Im Ausführungsgesetz zur Schuldenbremse ist allerdings klar geregelt, wie wir diese Steuereinnahmen verwenden müssen. Danach reduzieren konjunkturbedingte Steuermehreinnahmen im Vollzug die zulässige Kredithöchstgrenze. Das bedeutet, dass die Neuverschuldung des Landes im Jahr 2025 am Ende signifikant niedriger ausfallen wird, als wir es jetzt noch im Nachtragsentwurf ausweisen. Gleichzeitig wird deutlich: Auch mit dem neuen strukturellen Verschuldungsspielraum wirkt die Schuldenbremse weiterhin. Das ist gut so, denn es zeigt, dass die Schuldenbremse auch weiterhin für stabile und nachhaltige Staatsfinanzen steht.
Schon in zwei Wochen werden wir an dieser Stelle mit dem Haushaltsentwurf 2026 und der Finanzplanung bis 2029 die Finanzpolitik des Landes in den kommenden Jahren beraten. Diese wird, so viel will ich vorwegnehmen, auch weiterhin von einem Dreiklang aus Konsolidieren, Investieren und Modernisieren geprägt sein. Die schwachen Wachstumsperspektiven, aber auch die krisenbedingten Mehrbelastungen auf der Ausgabenseite führen dazu, dass dem Landeshaushalt auf absehbare Zeit jährlich rund 3 Milliarden Euro fehlen. Hessen wird daher auch 2026 die nach der Schuldenbremse zulässige strukturelle und konjunkturelle Neuverschuldung von rund 1,8 Milliarden Euro nutzen.

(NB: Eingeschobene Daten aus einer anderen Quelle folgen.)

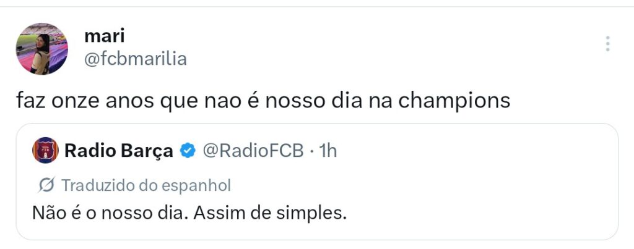Open the three-dot more options menu
This screenshot has width=634, height=249.
point(608,44)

Der Haushalt 2026 wird – wie der Nachtrag 2025 – wiederum einen besonderen Schwerpunkt auf die Kommunen legen. Wir sind und bleiben ein verlässlicher Partner.
Bund und Länder müssen jetzt schnell die Weichen für mehr Wachstum stellen. Gleichzeitig müssen wir aber auch in Hessen handeln. Mit dem heute zu beratenden Nachtragshaushalt tun wir dies.